WHAT TO PRODUCE
Each line of the data below that holds the word "computer" is to be reported in full.
━━━ EXCERPTED RECORDS
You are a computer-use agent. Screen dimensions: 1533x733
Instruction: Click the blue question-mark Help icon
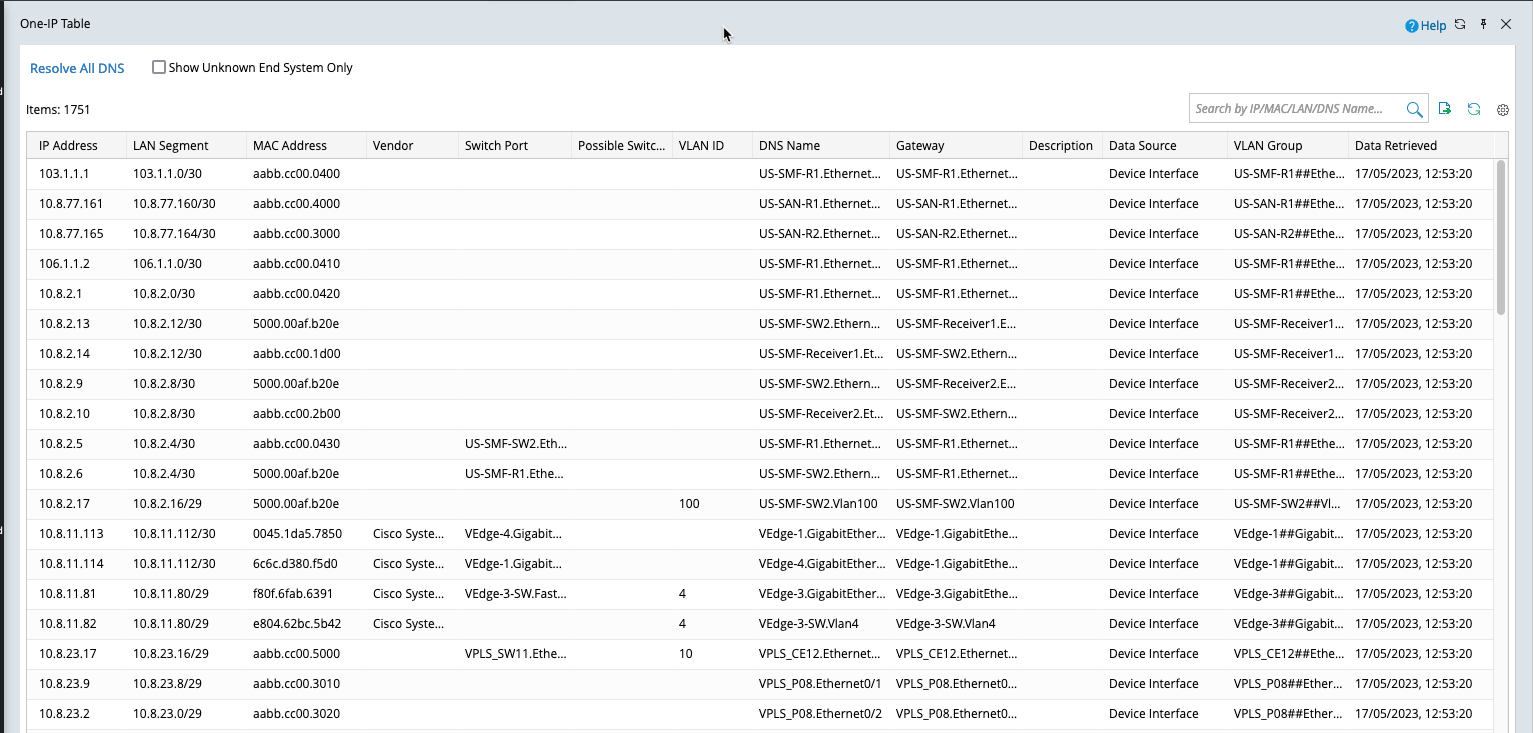(1411, 25)
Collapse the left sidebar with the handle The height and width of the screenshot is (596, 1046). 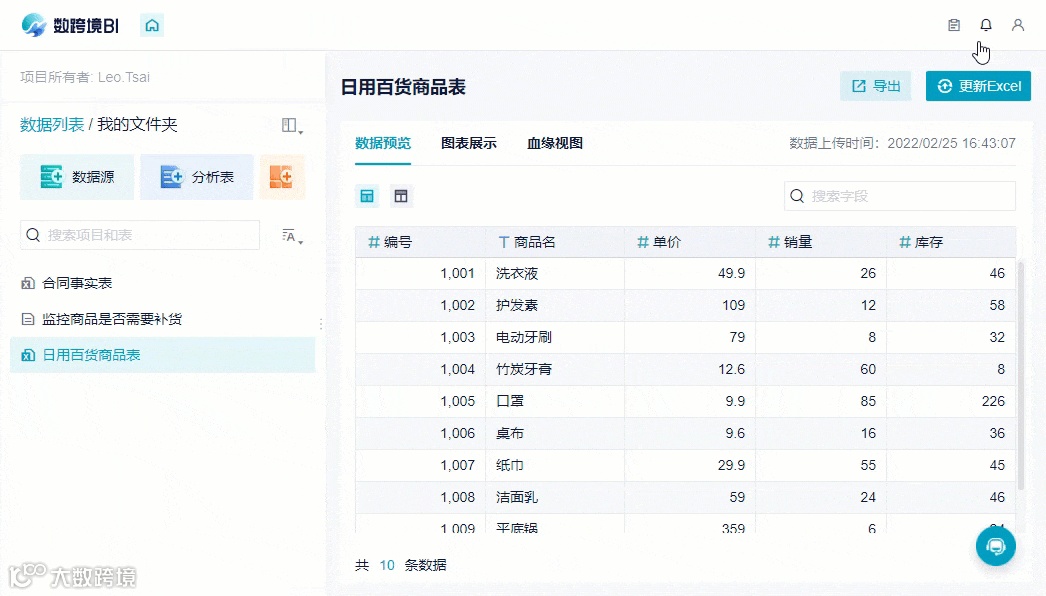[320, 323]
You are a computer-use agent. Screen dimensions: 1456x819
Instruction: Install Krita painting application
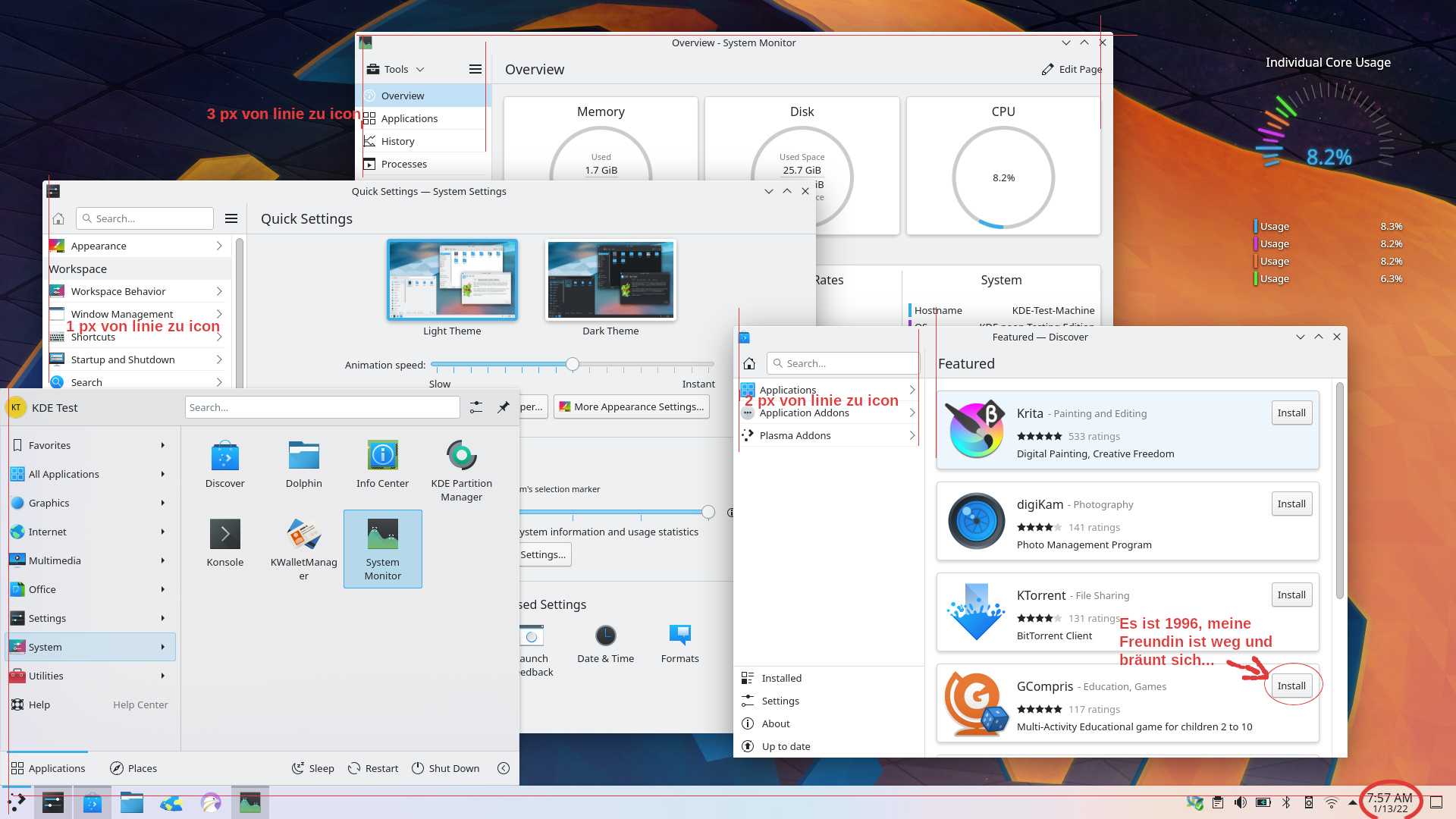(1291, 412)
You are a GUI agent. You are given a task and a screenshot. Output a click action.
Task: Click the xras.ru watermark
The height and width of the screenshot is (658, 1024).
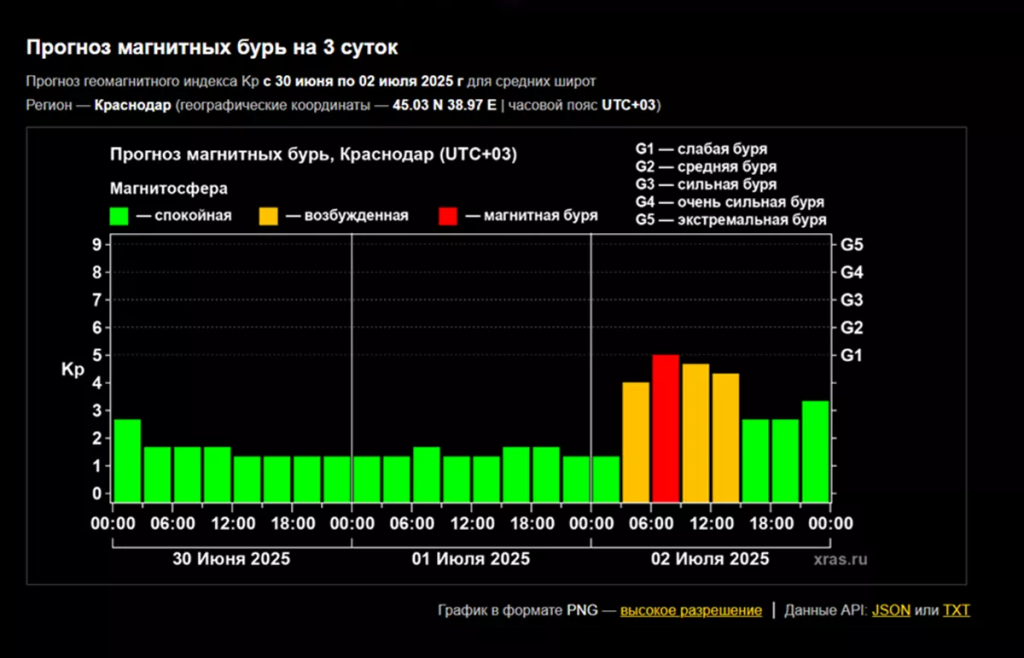tap(840, 559)
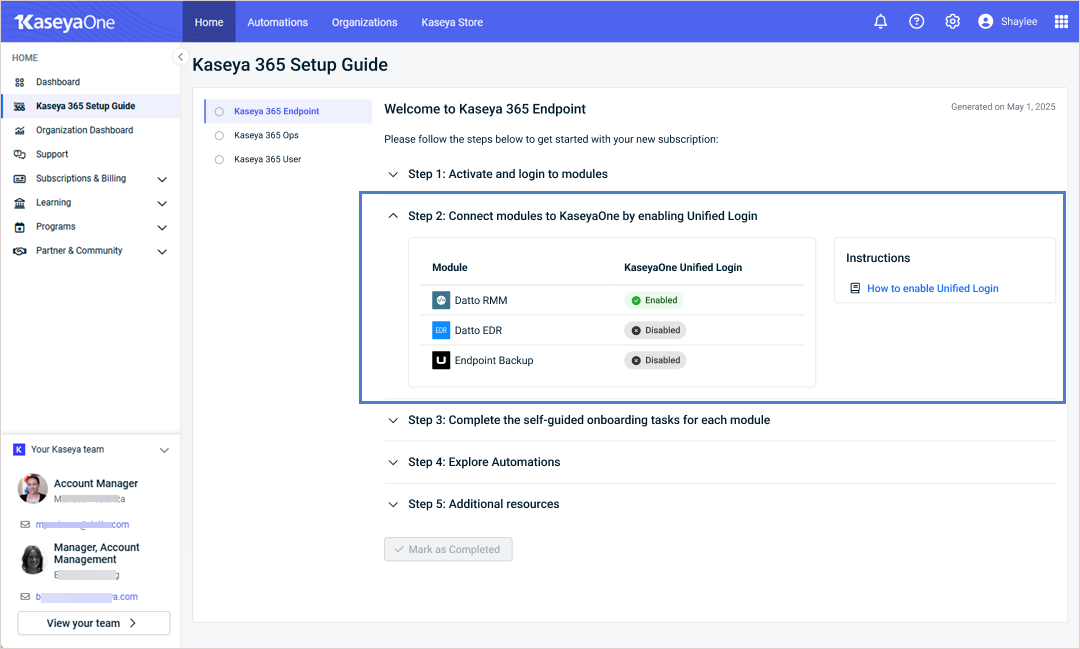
━━━━━━
RESPONSE TO THE TASK
You are a computer-use agent. Screen dimensions: 1533x733
You are a computer-use agent. Screen dimensions: 1456x819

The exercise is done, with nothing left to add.